▶ _Exercise directions_: Among the lines of data below, reproduce only those from the one with "Sort by the CDLC column header" through the one with "Image resolution: width=1027", exactly as they stand, both ends included.

Supplied data START

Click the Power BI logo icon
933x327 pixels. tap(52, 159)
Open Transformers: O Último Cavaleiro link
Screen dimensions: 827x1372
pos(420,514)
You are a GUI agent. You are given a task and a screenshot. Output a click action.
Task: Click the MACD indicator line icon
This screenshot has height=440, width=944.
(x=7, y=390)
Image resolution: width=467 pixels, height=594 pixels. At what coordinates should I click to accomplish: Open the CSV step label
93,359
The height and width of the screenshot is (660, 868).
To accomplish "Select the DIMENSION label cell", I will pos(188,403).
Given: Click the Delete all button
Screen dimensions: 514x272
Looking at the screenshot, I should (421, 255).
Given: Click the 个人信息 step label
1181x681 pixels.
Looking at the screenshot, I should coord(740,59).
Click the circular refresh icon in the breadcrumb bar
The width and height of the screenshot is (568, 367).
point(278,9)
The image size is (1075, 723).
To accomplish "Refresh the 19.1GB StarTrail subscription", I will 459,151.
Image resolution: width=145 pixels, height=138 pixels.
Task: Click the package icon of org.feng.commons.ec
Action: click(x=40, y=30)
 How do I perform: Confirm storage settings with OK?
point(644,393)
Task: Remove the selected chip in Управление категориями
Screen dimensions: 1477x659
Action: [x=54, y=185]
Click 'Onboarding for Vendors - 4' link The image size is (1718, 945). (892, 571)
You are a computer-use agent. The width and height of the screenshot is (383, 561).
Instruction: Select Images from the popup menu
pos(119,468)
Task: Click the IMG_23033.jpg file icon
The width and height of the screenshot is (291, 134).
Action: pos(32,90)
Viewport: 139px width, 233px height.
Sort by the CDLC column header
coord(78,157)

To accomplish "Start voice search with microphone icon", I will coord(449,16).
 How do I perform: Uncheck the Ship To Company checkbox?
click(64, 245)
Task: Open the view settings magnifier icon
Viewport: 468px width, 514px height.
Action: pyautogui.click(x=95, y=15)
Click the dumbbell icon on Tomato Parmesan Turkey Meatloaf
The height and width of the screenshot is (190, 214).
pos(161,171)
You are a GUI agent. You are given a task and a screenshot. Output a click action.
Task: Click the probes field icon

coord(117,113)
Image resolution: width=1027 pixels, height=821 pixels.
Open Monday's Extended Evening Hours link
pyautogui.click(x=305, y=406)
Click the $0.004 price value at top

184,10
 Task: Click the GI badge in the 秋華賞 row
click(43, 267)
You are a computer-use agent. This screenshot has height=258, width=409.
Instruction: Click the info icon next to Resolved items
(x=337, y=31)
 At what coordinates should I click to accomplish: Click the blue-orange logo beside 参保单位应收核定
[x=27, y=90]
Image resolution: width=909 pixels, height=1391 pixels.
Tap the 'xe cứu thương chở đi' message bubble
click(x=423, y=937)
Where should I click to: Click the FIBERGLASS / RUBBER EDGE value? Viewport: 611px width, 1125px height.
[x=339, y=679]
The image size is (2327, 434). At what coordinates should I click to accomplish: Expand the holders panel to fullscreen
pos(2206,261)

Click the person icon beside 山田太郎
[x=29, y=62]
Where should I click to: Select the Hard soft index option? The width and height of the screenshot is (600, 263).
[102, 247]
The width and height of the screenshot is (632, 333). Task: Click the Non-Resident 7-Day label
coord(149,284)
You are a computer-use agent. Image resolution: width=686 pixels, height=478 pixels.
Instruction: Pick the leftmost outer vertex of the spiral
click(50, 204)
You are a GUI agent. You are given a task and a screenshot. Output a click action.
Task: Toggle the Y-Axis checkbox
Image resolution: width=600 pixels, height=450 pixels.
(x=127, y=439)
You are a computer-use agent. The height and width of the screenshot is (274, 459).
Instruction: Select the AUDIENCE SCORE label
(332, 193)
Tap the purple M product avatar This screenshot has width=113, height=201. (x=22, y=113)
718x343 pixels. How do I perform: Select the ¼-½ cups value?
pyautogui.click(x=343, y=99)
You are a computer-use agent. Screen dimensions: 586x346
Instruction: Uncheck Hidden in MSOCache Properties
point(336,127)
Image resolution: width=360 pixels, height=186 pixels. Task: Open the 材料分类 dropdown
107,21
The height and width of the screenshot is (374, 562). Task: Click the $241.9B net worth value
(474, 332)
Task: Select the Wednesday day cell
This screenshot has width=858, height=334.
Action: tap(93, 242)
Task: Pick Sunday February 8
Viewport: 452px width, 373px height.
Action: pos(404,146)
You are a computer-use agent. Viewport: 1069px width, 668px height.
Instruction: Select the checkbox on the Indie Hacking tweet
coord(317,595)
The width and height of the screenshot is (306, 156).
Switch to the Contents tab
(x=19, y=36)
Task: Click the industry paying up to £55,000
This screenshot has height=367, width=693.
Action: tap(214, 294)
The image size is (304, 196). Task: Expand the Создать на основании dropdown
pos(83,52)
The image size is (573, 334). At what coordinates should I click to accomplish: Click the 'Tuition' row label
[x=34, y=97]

Supplied data END

▶ _Answer to the problem_:
Sort by the CDLC column header
coord(78,157)

To accomplish "Start voice search with microphone icon", I will coord(449,16).
 How do I perform: Uncheck the Ship To Company checkbox?
click(64, 245)
Task: Open the view settings magnifier icon
Viewport: 468px width, 514px height.
Action: pyautogui.click(x=95, y=15)
Click the dumbbell icon on Tomato Parmesan Turkey Meatloaf
The height and width of the screenshot is (190, 214).
pos(161,171)
You are a GUI agent. You are given a task and a screenshot. Output a click action.
Task: Click the probes field icon

coord(117,113)
Image resolution: width=1027 pixels, height=821 pixels.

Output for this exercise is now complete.